In October we did a long, hard, hot and thirsty leg that finished just outside the township of Yavniel. (See 9th leg to refresh the memory). It may have been long, but the entire length of that particular leg was even longer, about 27 km. Too long for us in one day. So we decided that a short easy leg, about 9 downhill kilometres, that would complete the three quarters of the leg that we'd already done, was just what we wanted for today. In retrospect, I wouldn't describe it as an arduous trek, but it wasn't quite the hop, skip and a jump that we thought that we'd be doing. I'm not going to embarrass myself by implying that it was a hard walk if Yoni's 9 year old daughter, Yael, walked the walk without as much as a whimper.

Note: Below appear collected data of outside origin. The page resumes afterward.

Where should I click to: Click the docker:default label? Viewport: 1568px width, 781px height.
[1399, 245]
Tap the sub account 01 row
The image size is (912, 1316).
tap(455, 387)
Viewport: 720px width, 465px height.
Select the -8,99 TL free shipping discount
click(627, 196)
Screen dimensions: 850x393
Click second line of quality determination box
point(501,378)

No, no,no, a nine year old, no matter how tough she is, is not going to tough me out. I will say, however, that I really enjoyed having our guest 9 year old walker with us today.
What did make today's walk harder than what it may ordinarily have been was the week's torrential rain which added water to places where there isn't usually water and mud that was heavy, thick, gooey and slippery. Especially slippery. Each one of the four of us, on at least one occasion, found himself on his bum when a split second earlier his legs had been attached to the ground. Even the usually nimble Garry took a fall or two. I think Yael was probably the sturdiest of us all.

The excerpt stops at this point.